(Saved data entries)
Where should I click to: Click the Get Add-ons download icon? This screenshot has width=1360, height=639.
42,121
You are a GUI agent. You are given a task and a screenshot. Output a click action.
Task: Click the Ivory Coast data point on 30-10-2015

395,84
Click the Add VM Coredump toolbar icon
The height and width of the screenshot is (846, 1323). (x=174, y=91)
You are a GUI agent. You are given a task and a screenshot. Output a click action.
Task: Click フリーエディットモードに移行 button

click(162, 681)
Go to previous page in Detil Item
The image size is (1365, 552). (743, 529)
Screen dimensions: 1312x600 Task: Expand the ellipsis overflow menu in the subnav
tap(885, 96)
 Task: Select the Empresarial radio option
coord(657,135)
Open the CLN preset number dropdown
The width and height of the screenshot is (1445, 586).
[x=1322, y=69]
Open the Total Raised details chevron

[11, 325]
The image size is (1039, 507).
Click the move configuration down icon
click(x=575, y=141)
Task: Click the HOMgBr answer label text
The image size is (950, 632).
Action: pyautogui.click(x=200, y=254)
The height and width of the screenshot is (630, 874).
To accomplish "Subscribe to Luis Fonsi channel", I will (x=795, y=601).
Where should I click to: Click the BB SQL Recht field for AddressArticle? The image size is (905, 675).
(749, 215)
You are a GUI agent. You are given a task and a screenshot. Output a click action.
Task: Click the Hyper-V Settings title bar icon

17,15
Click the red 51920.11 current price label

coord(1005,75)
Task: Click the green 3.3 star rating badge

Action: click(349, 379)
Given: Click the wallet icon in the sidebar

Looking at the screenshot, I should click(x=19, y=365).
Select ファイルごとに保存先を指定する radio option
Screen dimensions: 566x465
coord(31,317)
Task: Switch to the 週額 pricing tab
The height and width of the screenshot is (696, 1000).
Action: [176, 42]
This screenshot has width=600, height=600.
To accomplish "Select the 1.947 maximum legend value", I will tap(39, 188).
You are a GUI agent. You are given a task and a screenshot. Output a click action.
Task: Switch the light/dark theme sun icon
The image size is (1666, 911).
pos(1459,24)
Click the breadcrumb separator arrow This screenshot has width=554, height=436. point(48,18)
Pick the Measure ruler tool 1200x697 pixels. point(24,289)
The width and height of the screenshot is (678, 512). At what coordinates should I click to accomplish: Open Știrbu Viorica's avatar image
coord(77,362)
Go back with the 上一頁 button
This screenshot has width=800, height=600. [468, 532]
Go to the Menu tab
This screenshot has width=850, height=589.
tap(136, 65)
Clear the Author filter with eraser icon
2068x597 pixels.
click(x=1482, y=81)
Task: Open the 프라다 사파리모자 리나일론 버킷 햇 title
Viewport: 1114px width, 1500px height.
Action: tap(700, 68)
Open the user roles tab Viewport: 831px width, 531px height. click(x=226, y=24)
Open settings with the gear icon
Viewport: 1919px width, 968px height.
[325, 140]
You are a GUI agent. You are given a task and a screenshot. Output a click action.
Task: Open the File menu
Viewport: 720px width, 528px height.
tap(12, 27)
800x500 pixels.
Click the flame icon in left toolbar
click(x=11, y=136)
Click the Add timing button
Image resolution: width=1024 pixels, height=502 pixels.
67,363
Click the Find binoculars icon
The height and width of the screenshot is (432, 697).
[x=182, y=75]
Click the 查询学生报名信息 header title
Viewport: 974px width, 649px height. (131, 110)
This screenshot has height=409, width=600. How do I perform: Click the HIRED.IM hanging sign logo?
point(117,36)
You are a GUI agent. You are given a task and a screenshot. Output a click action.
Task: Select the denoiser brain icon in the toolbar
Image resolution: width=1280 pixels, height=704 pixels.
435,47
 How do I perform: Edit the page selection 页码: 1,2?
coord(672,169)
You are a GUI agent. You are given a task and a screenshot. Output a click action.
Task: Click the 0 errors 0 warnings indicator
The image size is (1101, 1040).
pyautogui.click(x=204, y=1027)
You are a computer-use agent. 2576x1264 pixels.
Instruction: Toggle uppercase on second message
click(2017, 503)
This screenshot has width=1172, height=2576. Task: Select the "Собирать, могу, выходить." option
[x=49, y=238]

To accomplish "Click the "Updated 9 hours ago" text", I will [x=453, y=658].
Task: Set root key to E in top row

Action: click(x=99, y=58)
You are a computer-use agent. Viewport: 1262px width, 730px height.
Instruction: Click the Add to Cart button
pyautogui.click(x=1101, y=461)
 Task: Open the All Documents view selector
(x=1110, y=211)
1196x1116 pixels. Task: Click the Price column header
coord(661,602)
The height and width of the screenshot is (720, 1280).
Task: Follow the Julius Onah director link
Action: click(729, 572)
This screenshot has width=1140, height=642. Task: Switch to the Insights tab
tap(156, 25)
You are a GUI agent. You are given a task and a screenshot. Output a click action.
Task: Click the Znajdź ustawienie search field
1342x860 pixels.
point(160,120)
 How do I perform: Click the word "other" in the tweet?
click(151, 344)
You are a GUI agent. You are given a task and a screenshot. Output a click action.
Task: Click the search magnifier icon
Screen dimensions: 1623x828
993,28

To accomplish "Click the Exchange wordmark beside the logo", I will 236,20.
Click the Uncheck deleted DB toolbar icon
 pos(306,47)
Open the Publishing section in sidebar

HOW TO COMPLETE THIS TASK: From the data, pick out every line that includes "computer".

SOLUTION FOR THIS TASK:
You are a computer-use agent. 2576x1264 pixels.
You are a computer-use agent. Viewport: 1262px width, 730px height.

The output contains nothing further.